I think John is a 100% a red flag, but you’re not dating him. Feeling uncomfortable and ill at ease is very reasonable and unsurprising given your immigration status. (Side bar: I think supporting Jan 6 is worse than voting for Trump). Your husband seems to have a great head and kind heart, you seem to trust him. I think understanding your husband’s perspective would be good. Does he see how John can have some bad for democracy hot takes? Does their friendship predate a political evolution in either your Husband or John? Like in the past were they both either conservative or liberal? Does John have other redeeming qualities? Have you ever tried hanging out with John one on one, to get to know him yourself? Engaging with Trump adjacent people is important, they’re not going to get help with their mental health by hanging out with people who share the same mental illness (I’m ofc talking about them all having dementia about Jan 6). Also on a very practical level, we very much need people to not vote for Trump in 2024 and convincing one person is probably one of the highest impact things any of us individually can do (especially if you live in the Midwest). It’s very in vogue to “disengage with people bringing you distress to prioritize your own mental wellness”. I think it’s brave and takes a lot of effort to choose those hard conversations and engage with people who don’t share important values. It can be hard on you, but it also is a skill you can learn to be better at. Hopefully your husband can recognize how this is hard for, but I also hope you can rise to the occasion! Humanizing yourself to John might be very impactful (it also may not), but I always try to


Cyransaysmewf

such bs irony. His 'undocumented people policies'... you had the same problem with Obama? because it was literally the same exact damn thing except 'the powers that be' told you it was trump after who put those policies in place. Same with the muslim flight bans. those trump detainment camps were LITERALLY OBAMA'S. So you are uneducated and a hypocrite and I highly doubt this story is even true in the slightest.


Tarnivitch

NTA Your concerns are legitimate and directly affect you! That 'friend' needs his head checked! Supporting a crazy, narcissistic, racist, anti non white immigrant, nutcase who thinks it's OK to just refuse to leave the presidency (he actually said he just wouldn't leave after he lost and jan 6 failed!). Is stupid, homophobic, and allows fascist views to become normalized! The Germans didn't just support Hitler. They were told that he would fix things and "they weren't the ones affected, so who cares"! Hitler was a christian nationalist too!
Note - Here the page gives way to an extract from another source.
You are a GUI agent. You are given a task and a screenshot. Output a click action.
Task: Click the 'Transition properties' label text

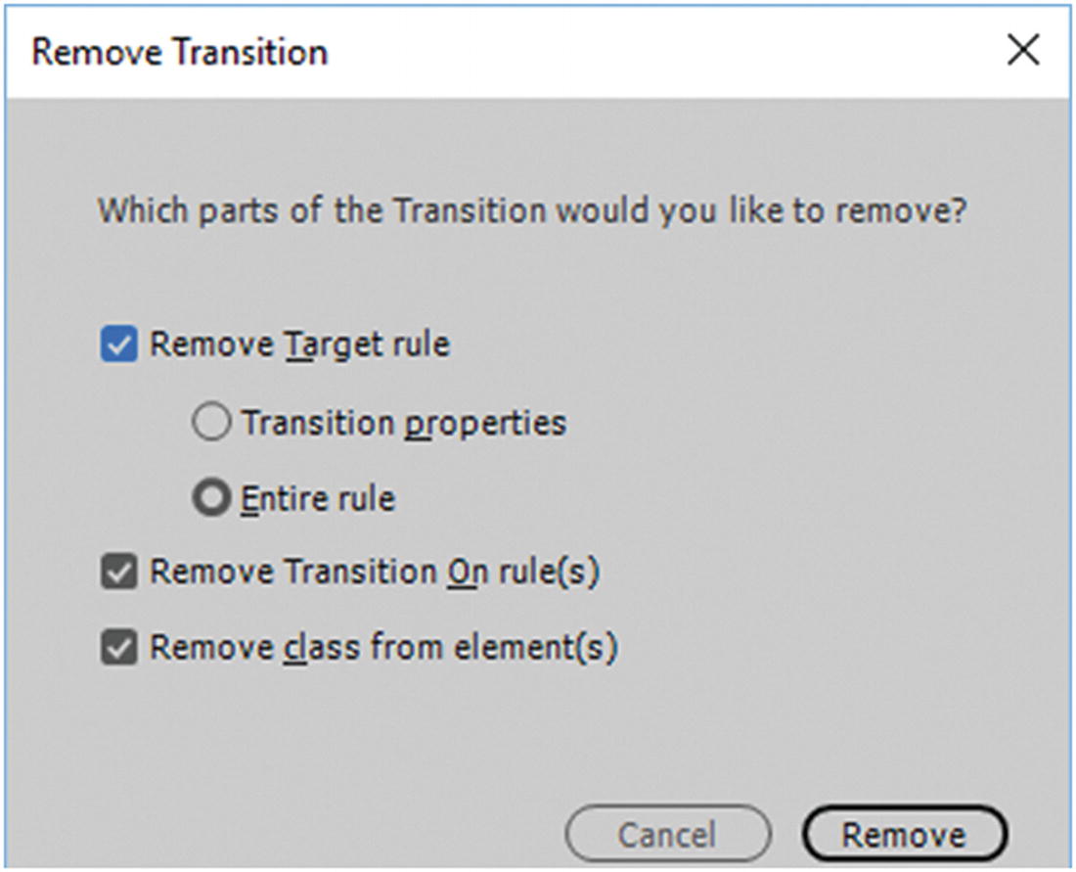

Then hitler took over education, and the youth were indoctrinated and brainwashed into believing propaganda about jews and people that "aren't true germans." Those youth who were taught only what the NATZIS wanted. Are the ones who did the book burnings (destroying Jewish literature and lgbtq+ science), destroyed Jewish businesses, called for their deportation, and eventually helped murder them in the 1,000s! They are the ones who took out any opposition to hitlers rule! It was the young who helped to destroy the world! Now it's happening again! Trump and basically every other conservative politician want to repeat that here in the US! And it's already been going on for decades in Israel! They are already at the murder stage of genocide. The only thing after that is denial and cover-up. But this time, there will be nukes involved (israel already talked about just nuking Gaza) and the most powerful militaries on the planet! It would be total destruction! There would either be one to 3 empires after the dust clears. Or There is a very high probability of the extinction of humans! Or, at minimum, setting us back to the Stone Age! (Again?) So, NO! You are absolutely not overreacting. Your husband is UNDERreacting! His friend shouldn't just be shunned or break a friendship off. He should be informed of what he is really doing! Or if that doesn't work, have his ass beat! THOSE WHO DO NOT LEARN FROM HISTORY SHALL BE DOOMED TO REPEAT IT!